Content starts
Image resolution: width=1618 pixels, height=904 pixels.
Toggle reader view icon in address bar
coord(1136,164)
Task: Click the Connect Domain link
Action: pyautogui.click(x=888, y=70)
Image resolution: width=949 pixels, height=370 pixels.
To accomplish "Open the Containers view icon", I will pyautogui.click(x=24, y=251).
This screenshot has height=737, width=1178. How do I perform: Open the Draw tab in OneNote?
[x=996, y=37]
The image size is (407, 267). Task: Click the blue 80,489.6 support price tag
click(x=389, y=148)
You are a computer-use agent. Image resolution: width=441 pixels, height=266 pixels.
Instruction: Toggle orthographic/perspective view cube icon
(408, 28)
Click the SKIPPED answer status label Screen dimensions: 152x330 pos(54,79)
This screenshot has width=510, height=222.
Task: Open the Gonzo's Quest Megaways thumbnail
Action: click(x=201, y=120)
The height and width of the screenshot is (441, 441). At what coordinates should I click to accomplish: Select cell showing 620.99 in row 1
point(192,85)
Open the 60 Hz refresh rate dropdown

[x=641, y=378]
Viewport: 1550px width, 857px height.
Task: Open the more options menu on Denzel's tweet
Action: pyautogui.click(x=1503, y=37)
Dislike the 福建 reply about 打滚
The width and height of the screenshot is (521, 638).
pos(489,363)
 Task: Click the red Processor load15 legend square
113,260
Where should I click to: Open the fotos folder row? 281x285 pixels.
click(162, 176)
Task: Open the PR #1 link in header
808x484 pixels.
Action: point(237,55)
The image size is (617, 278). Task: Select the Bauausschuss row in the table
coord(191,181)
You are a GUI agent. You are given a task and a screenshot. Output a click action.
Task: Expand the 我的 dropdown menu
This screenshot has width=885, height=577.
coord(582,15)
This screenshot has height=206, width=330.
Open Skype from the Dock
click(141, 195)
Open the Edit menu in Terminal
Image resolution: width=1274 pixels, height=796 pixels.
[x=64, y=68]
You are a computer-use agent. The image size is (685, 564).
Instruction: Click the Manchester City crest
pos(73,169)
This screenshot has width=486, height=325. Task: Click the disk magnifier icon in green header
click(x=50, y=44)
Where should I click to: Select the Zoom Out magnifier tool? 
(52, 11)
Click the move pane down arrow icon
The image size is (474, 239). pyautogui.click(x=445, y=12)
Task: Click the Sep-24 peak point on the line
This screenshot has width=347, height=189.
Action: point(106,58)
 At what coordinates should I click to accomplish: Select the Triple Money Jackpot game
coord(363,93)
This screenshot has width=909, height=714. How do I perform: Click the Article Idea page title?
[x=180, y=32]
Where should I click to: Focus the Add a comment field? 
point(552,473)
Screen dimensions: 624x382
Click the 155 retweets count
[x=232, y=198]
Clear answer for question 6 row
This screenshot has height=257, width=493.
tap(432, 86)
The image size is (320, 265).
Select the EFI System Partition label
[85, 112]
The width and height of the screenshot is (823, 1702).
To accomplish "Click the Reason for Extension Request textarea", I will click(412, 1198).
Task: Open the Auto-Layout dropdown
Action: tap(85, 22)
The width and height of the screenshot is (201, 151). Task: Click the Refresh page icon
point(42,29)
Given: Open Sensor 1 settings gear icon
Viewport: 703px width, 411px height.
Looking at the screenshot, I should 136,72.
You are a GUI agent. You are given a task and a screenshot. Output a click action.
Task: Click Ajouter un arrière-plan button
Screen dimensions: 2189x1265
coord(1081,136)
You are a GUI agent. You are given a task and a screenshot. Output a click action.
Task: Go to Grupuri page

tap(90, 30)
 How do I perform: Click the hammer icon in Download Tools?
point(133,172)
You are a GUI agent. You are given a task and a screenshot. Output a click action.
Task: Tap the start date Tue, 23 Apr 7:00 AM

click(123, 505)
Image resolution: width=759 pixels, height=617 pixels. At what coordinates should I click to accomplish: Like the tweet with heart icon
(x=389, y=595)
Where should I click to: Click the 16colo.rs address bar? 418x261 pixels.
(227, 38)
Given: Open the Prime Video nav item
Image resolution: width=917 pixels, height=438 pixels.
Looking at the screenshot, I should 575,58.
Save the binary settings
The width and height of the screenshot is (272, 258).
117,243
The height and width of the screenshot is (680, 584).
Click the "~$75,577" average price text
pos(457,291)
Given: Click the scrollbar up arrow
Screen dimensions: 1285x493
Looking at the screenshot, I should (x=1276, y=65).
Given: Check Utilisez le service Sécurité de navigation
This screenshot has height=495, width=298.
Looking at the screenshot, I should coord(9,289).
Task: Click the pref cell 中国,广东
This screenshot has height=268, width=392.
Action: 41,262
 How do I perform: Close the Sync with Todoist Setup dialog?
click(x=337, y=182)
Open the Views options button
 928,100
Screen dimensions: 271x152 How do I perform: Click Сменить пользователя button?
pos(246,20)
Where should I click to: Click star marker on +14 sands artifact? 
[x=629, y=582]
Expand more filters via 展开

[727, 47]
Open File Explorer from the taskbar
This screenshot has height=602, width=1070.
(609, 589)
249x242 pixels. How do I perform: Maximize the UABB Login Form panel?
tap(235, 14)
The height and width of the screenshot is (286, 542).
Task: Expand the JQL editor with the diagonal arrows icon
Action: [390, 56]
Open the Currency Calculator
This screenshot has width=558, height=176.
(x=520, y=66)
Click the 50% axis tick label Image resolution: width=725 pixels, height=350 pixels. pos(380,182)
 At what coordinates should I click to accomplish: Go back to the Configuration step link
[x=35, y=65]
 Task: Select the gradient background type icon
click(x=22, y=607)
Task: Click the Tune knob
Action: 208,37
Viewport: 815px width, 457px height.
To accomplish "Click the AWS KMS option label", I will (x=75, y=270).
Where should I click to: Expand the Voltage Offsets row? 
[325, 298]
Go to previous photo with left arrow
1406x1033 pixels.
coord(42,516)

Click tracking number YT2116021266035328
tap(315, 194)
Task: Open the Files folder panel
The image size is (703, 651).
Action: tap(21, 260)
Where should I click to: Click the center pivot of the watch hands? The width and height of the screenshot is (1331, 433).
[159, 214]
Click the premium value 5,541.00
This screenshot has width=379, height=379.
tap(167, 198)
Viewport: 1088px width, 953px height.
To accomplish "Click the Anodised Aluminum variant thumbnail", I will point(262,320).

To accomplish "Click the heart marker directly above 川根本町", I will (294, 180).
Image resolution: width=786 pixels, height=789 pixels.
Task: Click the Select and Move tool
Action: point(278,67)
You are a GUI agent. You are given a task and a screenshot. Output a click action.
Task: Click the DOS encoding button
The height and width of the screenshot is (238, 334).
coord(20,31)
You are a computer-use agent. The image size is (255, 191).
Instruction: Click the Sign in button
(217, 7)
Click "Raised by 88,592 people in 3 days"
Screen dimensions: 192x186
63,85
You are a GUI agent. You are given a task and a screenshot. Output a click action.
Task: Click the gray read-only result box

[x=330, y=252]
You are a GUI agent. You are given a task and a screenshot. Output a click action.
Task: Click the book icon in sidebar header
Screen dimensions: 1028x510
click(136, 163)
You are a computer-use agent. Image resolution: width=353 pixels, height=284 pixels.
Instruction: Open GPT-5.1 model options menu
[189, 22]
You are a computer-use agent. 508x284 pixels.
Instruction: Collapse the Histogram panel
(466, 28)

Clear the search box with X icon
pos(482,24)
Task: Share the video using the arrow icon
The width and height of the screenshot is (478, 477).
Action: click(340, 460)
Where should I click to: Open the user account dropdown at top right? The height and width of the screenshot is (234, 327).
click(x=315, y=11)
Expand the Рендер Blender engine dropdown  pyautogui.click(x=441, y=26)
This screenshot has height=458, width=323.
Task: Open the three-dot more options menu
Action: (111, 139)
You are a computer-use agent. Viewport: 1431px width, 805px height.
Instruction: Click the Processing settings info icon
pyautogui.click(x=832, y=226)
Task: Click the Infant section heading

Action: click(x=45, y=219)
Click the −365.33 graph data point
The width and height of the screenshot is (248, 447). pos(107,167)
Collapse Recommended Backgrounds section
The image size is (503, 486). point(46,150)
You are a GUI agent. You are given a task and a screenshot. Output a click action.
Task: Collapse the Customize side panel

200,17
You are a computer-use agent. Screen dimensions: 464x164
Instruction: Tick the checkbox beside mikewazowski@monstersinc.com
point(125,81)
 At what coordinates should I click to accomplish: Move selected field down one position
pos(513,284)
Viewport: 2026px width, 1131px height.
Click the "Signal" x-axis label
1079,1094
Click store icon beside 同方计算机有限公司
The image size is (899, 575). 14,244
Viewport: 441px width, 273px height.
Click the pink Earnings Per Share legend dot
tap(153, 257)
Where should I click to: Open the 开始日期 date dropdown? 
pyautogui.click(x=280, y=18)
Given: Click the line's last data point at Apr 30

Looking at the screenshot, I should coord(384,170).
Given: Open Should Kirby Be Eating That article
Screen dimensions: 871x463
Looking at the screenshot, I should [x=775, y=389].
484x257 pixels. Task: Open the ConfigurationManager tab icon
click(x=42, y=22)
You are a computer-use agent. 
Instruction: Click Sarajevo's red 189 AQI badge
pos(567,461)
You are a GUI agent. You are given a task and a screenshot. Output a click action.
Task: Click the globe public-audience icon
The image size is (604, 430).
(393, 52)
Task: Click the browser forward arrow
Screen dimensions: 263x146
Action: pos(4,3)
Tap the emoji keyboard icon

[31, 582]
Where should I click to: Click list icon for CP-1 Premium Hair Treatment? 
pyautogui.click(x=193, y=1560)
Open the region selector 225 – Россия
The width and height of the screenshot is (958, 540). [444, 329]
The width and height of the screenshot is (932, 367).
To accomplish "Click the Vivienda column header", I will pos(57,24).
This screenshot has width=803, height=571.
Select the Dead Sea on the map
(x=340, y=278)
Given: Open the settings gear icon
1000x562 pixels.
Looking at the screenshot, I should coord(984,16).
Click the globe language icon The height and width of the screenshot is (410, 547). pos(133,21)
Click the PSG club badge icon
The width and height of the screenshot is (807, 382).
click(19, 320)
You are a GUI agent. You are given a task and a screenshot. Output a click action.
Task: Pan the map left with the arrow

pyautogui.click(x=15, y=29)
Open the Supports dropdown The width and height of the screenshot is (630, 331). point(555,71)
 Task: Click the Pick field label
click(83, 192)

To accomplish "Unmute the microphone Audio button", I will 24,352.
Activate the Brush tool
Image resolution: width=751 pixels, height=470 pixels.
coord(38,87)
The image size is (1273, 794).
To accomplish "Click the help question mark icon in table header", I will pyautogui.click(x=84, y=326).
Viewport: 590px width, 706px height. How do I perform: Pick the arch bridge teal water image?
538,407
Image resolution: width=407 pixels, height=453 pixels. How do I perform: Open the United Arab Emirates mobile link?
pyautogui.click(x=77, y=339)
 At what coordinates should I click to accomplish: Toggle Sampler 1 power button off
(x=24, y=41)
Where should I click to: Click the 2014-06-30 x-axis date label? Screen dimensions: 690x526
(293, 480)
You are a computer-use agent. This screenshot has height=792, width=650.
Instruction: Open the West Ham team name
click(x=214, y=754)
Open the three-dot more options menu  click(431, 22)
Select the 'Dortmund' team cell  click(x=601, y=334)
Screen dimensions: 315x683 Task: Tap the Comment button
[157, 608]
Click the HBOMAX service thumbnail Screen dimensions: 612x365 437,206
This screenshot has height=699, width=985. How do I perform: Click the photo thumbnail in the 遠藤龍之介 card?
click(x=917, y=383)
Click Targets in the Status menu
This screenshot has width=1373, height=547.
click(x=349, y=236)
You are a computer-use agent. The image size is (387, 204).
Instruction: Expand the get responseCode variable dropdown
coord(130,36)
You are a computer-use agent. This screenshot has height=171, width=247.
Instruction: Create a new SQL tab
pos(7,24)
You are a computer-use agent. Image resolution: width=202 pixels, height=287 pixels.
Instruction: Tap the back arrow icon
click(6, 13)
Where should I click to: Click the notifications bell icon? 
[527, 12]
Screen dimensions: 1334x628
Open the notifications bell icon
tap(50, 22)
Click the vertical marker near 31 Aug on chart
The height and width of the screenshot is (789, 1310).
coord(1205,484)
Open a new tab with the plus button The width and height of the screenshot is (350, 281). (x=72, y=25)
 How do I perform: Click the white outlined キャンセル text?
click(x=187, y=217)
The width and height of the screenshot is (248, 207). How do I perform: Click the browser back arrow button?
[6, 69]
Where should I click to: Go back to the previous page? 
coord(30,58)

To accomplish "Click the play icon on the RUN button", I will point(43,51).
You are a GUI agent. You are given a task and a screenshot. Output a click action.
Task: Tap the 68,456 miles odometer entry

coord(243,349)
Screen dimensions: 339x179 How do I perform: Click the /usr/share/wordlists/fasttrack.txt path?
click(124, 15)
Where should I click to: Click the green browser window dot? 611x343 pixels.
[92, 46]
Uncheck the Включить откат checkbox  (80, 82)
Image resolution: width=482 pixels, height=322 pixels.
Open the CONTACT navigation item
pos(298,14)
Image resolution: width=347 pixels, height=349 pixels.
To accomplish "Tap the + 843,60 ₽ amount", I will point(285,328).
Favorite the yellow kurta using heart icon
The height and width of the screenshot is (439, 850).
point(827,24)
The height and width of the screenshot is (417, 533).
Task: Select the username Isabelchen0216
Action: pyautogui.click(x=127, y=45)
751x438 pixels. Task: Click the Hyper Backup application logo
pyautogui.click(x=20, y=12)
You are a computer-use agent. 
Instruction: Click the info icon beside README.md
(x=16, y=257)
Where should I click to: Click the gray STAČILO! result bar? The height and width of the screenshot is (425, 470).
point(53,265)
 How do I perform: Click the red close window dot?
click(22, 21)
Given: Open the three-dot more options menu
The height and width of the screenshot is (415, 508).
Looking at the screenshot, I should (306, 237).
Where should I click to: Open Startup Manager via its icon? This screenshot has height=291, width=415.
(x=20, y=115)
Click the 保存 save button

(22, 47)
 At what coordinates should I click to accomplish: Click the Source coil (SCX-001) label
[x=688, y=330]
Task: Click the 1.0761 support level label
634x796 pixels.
Content ends
*WHAT YOU SHOULD DO:*
Each line of the data that has the string "gear" should be returned.

*EXERCISE ANSWER:*
Given: Open Sensor 1 settings gear icon
Given: Open the settings gear icon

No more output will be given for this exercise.